◆ **TEXTO DO DOCUMENTO**
Victor Hugo Pereira Gonçalves, doutor em Direito Comercial pela Faculdade de Direito da USP, e presidente da Sigilo, associação sem fins lucrativos criada para atuar na proteção de dados pessoais, avalia que a atuação do próprio cidadão detentor titular dos dados será fundamental para a LGPD dar certo. “As empresas não estão preparadas e a fiscalização está nas mãos da ANPD, ligada diretamente ao governo federal, sem autonomia. Somos nós, clientes, que teremos de estar atentos ao que estão fazendo com nossas informações.” Foi assim até agora e houve poucos avanços, mesmo diante das regras sobre proteção de dados presentes na Constituição Federal de 1998 (artigo 5º, incisos 10, 11, 12 e 72) e no Marco Civil da Internet de 2014 (artigo 7º, incisos 7 a 10). “O Estado se omitiu durante todo esse tempo, o Judiciário não tem capacidade de análise e o titular do dado não tem consciência e não luta por seus direitos”, disse sobre esses ordenamentos não terem causado efeito positivo.

◆ **INSTRUÇÕES DA TAREFA**
Dê continuidade ao texto sobre a proteção de dados pessoais, começando logo após a última frase apresentada.

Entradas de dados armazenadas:
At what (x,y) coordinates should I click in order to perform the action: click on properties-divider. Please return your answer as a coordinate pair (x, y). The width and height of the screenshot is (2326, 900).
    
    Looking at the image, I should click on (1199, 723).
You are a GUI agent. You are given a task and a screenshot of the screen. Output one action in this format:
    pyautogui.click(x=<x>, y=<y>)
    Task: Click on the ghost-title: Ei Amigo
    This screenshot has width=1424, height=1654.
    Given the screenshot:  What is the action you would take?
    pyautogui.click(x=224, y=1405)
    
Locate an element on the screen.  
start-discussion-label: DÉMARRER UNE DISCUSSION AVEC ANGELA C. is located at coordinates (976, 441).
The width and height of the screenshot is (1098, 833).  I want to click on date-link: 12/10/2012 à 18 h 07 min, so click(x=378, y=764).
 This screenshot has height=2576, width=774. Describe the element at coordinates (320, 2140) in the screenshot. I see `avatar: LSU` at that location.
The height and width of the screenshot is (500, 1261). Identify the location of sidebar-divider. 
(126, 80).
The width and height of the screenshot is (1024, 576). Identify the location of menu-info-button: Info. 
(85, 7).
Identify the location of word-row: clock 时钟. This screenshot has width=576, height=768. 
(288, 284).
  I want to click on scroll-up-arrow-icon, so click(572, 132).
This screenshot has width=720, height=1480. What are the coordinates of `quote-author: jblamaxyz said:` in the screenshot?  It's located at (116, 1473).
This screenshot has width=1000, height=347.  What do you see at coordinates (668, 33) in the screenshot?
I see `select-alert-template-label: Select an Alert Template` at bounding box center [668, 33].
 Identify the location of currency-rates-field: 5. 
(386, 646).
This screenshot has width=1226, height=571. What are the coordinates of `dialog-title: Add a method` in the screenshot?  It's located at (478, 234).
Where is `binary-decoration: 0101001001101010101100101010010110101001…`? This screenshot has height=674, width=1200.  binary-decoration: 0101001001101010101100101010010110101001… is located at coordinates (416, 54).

◆ **RESULTADO DA TAREFA**
EMPRESAS Enquanto pairam dúvidas, grandes empresas trabalham para se adequar à LGPD. Primeiro para fugirem das sanções. Segundo, para evitarem invasões e sequestros de dados – com consequente pedido de resgate de valor menor à multa que seria aplicada caso as informações sejam expostas –, situação que tem sido frequente nos Estados Unidos, por exemplo, onde recentemente uma fornecedora da Apple passou por isso.

Com 65 mil transações por segundo e 3,5 bilhões de cartões emitidos no mundo, a gigante da tecnologia Visa afirma que implementou no Brasil as exigências da LGPD antes mesmo de a legislação entrar em vigor, no ano passado. Com presença em mais de 200 países, a companhia tem utilizado como padrão em todas as suas operações as regras do Regulamento Geral Sobre a Proteção de Dados (GDPR, em inglês), espécie de LGPD da comunidade europeia. “Mais do que uma legislação, é algo que vai trazer uma robustez de conhecimento tanto para empresas quanto para pessoas físicas.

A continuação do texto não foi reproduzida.